I love an evenhanded story, one where readers can’t comfortably take sides. Stories by Raymond Carver are like that, and Andre Dubus II, Jill McCorkle, Richard Bausch, and Bobbie Ann Mason, to name a few favorite authors. They have a balance that feels true-to-life.

So tell me something about what you’ve left behind. Or maybe what you’ve tried to leave behind though it goes with you or you can’t help but return to it.

Ah! A perfect place for a Faulkner quote. Okay, it’s actually a dialogue line from his novel, REQUIEM FOR A NUN — “The past is never dead. It’s not even past.” The past is so weighty in Faulkner’s fiction.

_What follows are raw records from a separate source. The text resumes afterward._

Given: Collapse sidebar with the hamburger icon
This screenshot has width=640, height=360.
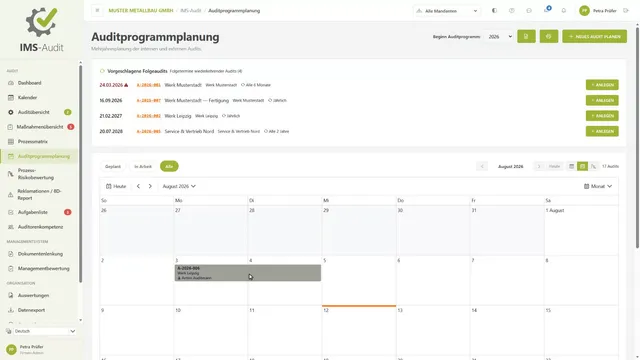Looking at the screenshot, I should pyautogui.click(x=97, y=11).
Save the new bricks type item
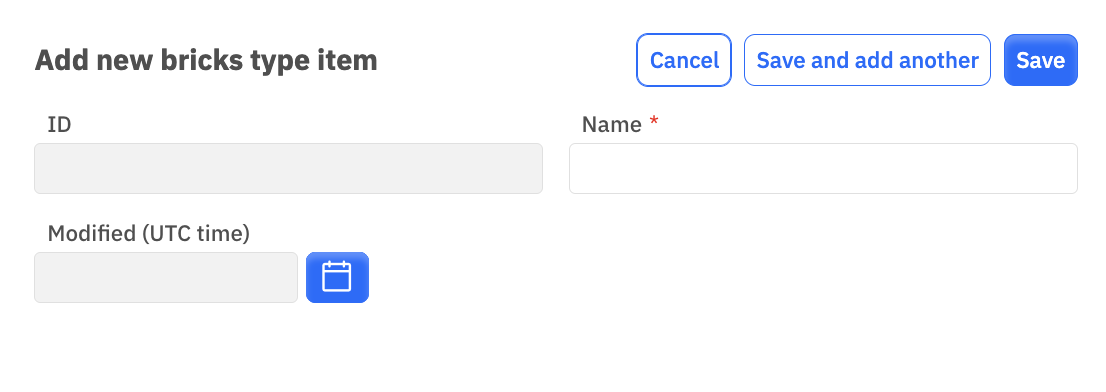 pos(1040,60)
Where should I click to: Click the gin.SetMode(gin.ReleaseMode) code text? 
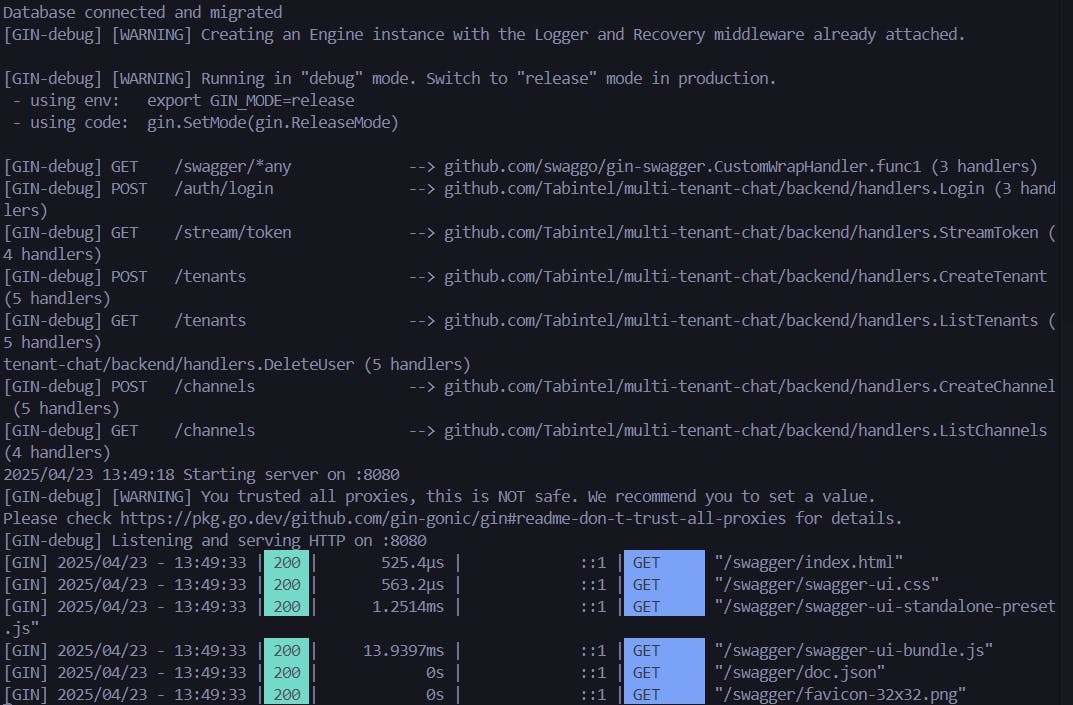coord(272,122)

Several of my characters can’t get free of their pasts. Jack in “Marathon Man” lives in a rosy version of his past, much more than he does the present day. Jerry and Cheryl, ex-spouses in “First Husband, First Wife,” can’t seem to get free of their badly flawed relationship, despite other marriages. And memories are the only substantial thing Georgia, the proud mother in the story “Things Kept,” has left… that and an enduring love for her dead husband.

But that’s not what you asked, was it Sue. What have I left behind, or tried to?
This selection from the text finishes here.